**Goal of the exercise:**
An exact transcription of every entry is required, with the images left out.

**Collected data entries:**
━━━━━━━━
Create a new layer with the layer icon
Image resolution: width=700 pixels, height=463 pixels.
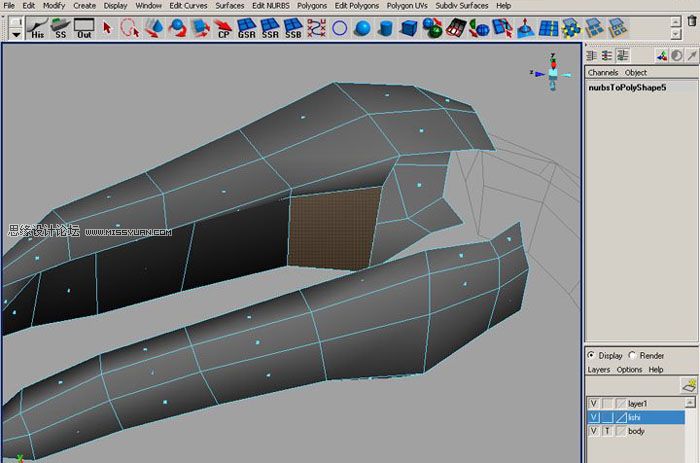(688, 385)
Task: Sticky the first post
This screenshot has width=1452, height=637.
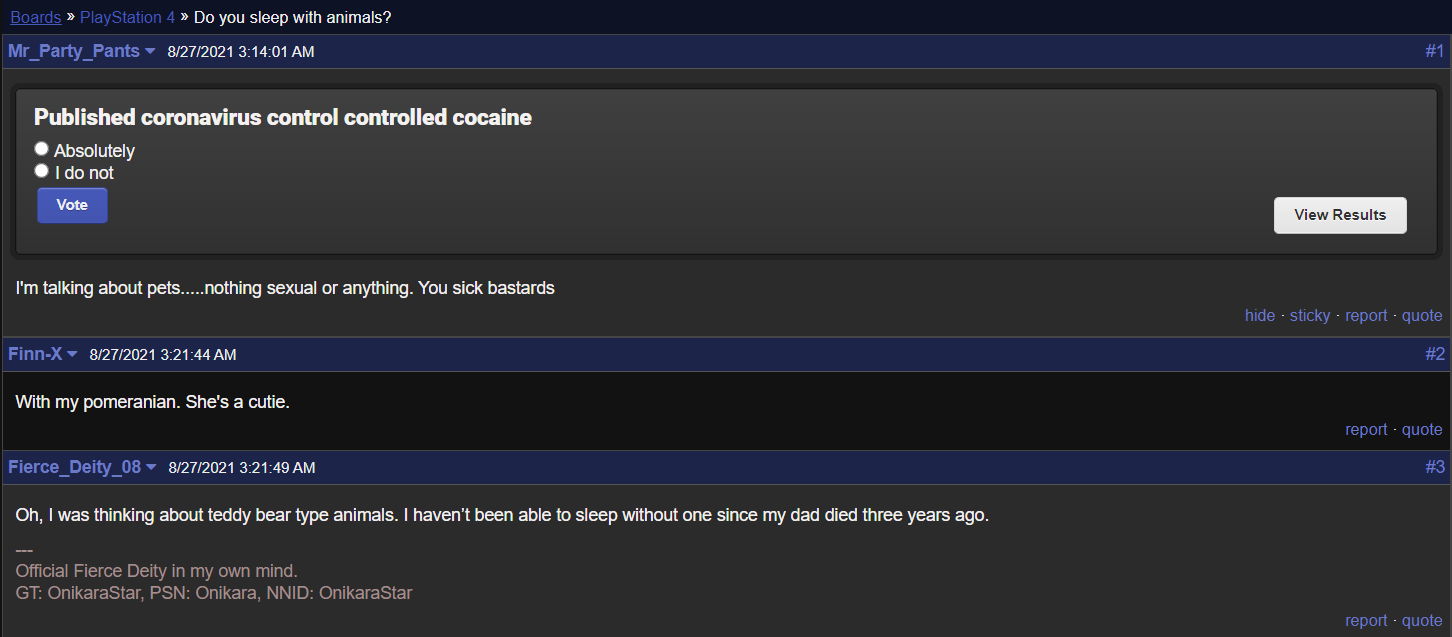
━━━━━━━━
**Exercise result:**
Create a new layer with the layer icon
Image resolution: width=700 pixels, height=463 pixels.
(688, 385)
Task: Sticky the first post
This screenshot has width=1452, height=637.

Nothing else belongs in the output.